This is part of my Polyglot Code tools - for the main documentation, see https://polyglot.korny.info
Binary releases are working again - see https://github.com/kornysietsma/polyglot-code-scanner/releases for binary releases.
However, for M1 macs this won't work - github actions doesn't yet support M1 macs for free, so you'll have to build binaries yourself for now.
For Macs you also need to run xattr -d com.apple.quarantine polyglot-code-scanner-x86_64-macos to remove the quarantine that OSX adds to all downloaded binaries.
This application scans source code directories, identifying a range of code metrics and other data, and storing the results in a JSON file for later visualisation by the Polyglot Code Explorer
See also https://polyglot.korny.info/tools/scanner/howto for more detailed instructions for building binary releases, and running the scanner.

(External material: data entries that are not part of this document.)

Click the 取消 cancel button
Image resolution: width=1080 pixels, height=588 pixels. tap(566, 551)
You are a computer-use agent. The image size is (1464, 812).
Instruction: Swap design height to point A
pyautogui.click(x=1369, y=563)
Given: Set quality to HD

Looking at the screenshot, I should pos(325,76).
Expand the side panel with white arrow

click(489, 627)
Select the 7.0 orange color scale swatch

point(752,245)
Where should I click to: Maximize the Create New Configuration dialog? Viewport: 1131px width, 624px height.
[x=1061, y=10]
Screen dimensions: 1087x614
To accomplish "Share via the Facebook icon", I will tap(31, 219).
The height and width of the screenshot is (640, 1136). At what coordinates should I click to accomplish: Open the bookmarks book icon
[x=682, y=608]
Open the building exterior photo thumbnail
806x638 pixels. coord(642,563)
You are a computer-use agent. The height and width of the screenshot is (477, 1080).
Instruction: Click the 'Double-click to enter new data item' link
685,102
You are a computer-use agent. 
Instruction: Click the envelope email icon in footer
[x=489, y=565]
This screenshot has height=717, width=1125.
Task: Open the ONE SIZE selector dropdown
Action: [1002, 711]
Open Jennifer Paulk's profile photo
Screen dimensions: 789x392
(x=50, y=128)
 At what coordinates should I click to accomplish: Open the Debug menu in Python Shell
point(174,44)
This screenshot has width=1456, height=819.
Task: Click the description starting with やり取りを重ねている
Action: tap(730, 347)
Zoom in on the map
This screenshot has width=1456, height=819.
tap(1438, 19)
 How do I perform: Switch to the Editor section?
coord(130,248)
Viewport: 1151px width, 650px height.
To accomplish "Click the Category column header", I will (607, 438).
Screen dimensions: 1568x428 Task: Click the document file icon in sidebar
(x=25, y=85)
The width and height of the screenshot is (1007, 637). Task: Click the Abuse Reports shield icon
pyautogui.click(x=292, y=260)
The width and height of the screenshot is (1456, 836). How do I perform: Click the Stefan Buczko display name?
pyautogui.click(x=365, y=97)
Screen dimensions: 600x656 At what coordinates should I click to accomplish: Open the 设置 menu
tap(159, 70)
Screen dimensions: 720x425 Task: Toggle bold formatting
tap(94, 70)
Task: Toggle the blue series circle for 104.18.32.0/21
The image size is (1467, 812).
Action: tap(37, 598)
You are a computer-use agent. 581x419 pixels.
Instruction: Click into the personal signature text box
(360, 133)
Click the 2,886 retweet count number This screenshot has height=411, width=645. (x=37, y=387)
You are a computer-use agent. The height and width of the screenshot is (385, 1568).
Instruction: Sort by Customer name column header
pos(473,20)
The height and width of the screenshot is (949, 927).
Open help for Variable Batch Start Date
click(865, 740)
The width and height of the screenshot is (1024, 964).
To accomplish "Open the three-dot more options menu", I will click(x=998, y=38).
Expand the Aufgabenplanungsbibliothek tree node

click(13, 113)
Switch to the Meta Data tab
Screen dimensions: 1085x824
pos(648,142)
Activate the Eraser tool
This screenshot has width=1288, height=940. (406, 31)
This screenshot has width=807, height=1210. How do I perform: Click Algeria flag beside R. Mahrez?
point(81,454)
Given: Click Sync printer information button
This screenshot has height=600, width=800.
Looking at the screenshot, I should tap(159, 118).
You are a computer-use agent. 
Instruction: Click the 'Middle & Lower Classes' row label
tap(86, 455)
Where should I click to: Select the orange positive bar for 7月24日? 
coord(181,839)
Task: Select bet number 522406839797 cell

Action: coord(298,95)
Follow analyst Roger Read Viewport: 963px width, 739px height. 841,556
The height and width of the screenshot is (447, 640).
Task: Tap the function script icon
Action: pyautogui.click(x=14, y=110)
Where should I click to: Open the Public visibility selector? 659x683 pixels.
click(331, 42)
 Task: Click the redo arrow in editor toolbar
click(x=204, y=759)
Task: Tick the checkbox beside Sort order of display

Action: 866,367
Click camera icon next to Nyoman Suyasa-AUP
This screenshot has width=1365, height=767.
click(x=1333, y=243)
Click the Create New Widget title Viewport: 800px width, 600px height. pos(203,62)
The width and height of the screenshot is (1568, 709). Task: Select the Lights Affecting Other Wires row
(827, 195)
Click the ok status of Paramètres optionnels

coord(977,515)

To compile and run from source, you'll need to install rust and cargo and then from a copy of this project, you can build a binary package with:
cargo build --releaseThe binary will be built in the target/release directory.
You can also just run it from the source directory with cargo run polyglot_code_scanner -- (other command line arguments) - this will be slower as it runs un-optimised code with more debug information. But it's a lot faster for development.
See https://polyglot.korny.info for the main documentation for this project.
You can get up-to-date command-line help by running
polyglot_code_scanner -hThe scanner does not currently support scanning git repositories that use SHA-256 object hashes (created with git init --object-format=sha256). This is due to libgit2 not yet supporting SHA-256 repositories. When libgit2 adds this support, the scanner can be updated to use it.
Git ignored files in .gitignore are not scanned.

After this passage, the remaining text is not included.